● Set exercise
Revise the listing below by replacing "scrollbar" with "scroll bar" and leaving all other text unchanged.

● Supplied data
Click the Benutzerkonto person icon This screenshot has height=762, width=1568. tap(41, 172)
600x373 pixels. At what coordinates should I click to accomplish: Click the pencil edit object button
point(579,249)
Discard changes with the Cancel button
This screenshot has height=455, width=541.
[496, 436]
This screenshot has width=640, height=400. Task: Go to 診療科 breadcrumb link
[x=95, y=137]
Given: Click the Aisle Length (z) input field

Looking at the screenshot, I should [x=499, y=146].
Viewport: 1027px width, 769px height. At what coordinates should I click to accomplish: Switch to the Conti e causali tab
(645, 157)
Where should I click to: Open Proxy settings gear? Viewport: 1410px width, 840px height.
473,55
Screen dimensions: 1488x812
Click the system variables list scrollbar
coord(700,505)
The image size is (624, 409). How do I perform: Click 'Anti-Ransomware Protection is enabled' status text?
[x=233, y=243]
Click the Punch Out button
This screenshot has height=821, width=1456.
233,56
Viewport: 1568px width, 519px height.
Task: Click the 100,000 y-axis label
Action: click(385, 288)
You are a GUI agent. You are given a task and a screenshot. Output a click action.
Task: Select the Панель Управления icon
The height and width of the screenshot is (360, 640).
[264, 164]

● Result of this exercise
Click the Benutzerkonto person icon This screenshot has height=762, width=1568. tap(41, 172)
600x373 pixels. At what coordinates should I click to accomplish: Click the pencil edit object button
point(579,249)
Discard changes with the Cancel button
This screenshot has height=455, width=541.
[496, 436]
This screenshot has width=640, height=400. Task: Go to 診療科 breadcrumb link
[x=95, y=137]
Given: Click the Aisle Length (z) input field

Looking at the screenshot, I should [x=499, y=146].
Viewport: 1027px width, 769px height. At what coordinates should I click to accomplish: Switch to the Conti e causali tab
(645, 157)
Where should I click to: Open Proxy settings gear? Viewport: 1410px width, 840px height.
473,55
Screen dimensions: 1488x812
Click the system variables list scroll bar
coord(700,505)
The image size is (624, 409). How do I perform: Click 'Anti-Ransomware Protection is enabled' status text?
[x=233, y=243]
Click the Punch Out button
This screenshot has height=821, width=1456.
233,56
Viewport: 1568px width, 519px height.
Task: Click the 100,000 y-axis label
Action: click(385, 288)
You are a GUI agent. You are given a task and a screenshot. Output a click action.
Task: Select the Панель Управления icon
The height and width of the screenshot is (360, 640).
[264, 164]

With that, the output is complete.